● **TEXT**

***

VoseDistributionFitObject

Constructs a distribution object of the fitted distribution.  General syntax:

=VoseDistributionFitObject({data}, Uncertainty)

where Distribution is replaced by the name of the distribution.

  • {data} - array containing data to fit the distribution to.

  • Uncertainty - optional boolean parameter. Set TRUE to include uncertainty about the fitted distribution, and FALSE (default) to use the MLE.

Time series fitting functions

For each time series in ModelRisk the following fitting functions are included.

VoseTimeSeriesFit

Generates a sequence of random values of a time series model fitted to the data using Maximum Likelihood Estimation. Syntax:

{=VoseTimeSeriesFit({data}, Uncertainty, Log Returns, Initial Value)}

where Series is replaced by the name of the time series.

  • {data} - array containing data to fit the time series to.

  • Uncertainty - optional boolean parameter. Set TRUE to include uncertainty about the fitted time series (as explained above), and FALSE (default) to use the MLE.

  • Log Returns - optional boolean (TRUE/FALSE) parameter that specifies whether the time series are in log returns. Default is FALSE.

***

● **EXTRACTED MATERIAL**

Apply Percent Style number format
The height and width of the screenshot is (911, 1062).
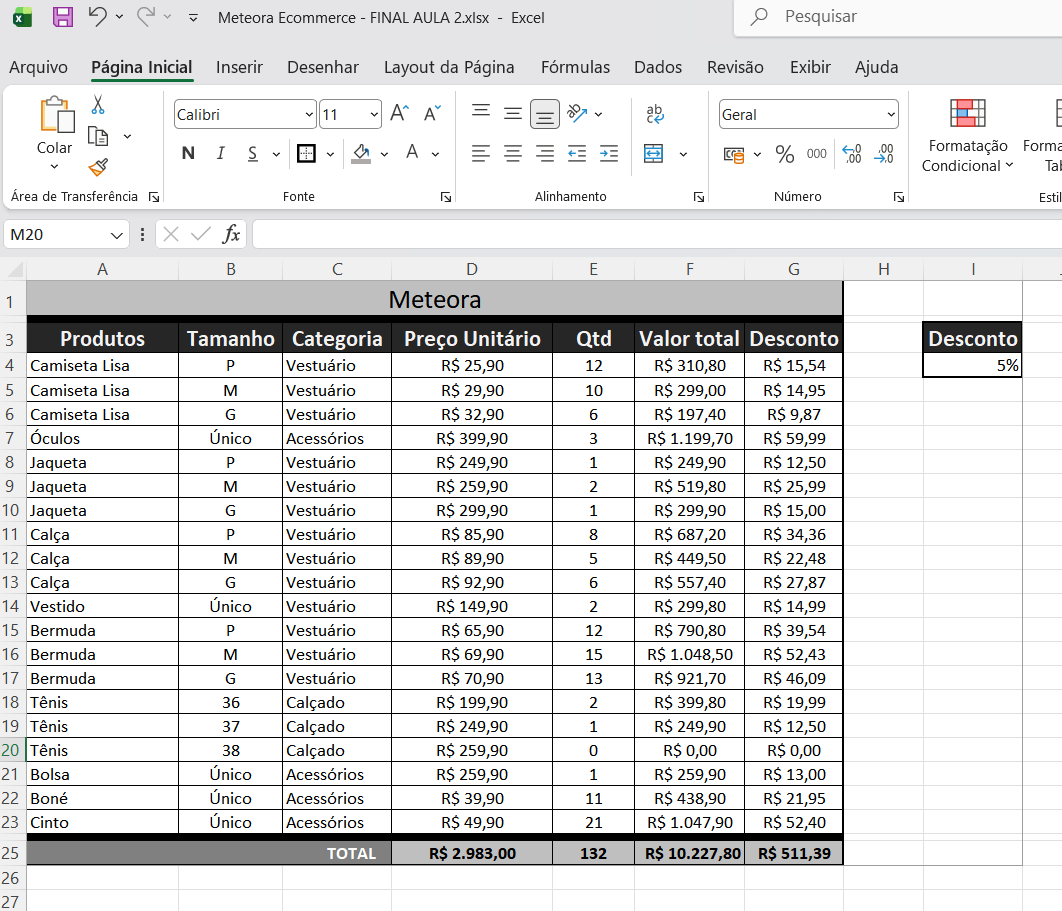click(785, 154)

***

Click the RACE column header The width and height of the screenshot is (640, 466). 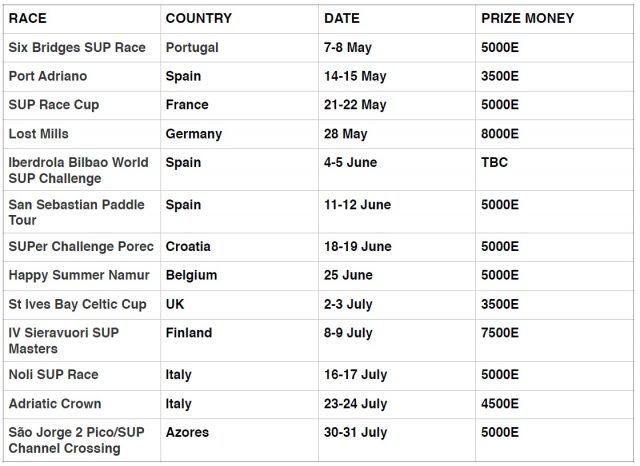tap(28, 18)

***

● **TASKS FOR THIS EXERCISE**
1) In the ModelRisk fitting-function text, translate this sentence into Spanish: "For each time series in ModelRisk the following fitting functions are included."
2) Write the next part of the ModelRisk fitting-function text, starting right after its last line.

● **ANSWERS TO EACH TASK**
1) Para cada serie temporal de ModelRisk se incluyen las siguientes funciones de ajuste.

2)
  • Initial Value - last known historic value. The generated time series values will continue on from this value. Should only be provided if the Log Return parameter is set to FALSE or omitted.

For example, if DataSet is an array of historical data, {=VoseTimeAR1Fit(DataSet)}) will return a random value from a AR1 time series that is the MLE fit to the DataSet.

{=VoseTimeAR1Fit(DataSet,1)} will use bootstrapping to simulate the uncertainty about the fitted parameters.

When the data fitted to a time series takes negative values ModelRisk recognizes that these data can only be log returns, not the actual value of the variable. In this situation, the Log Return option is automatically selected and ModelRisk will produce a forecast of log returns, making Initial Value redundant as described above.

VoseTimeSeriesFitP

Array function that returns the parameters of a time series model fitted to the data using Maximum Likelihood Estimation. General syntax:

=VoseTimeSeriesFit({data}, Uncertainty, Log Returns)

where Series is replaced by the name of the time series.

    • {data} - array containing data to fit the time series to.

    • Uncertainty - optional boolean parameter. Set TRUE to include uncertainty about the fitted time series, and FALSE (default) to use the MLE.

    • Log Returns - optional boolean (TRUE/FALSE) parameter that specifies whether the time series are in log returns. Default is FALSE.

For example, if DataSet is an array of historical data, {=VoseTimeAR1FitP(DataSet)}) will return the parameters from a AR1 time series that is the MLE fit to the DataSet.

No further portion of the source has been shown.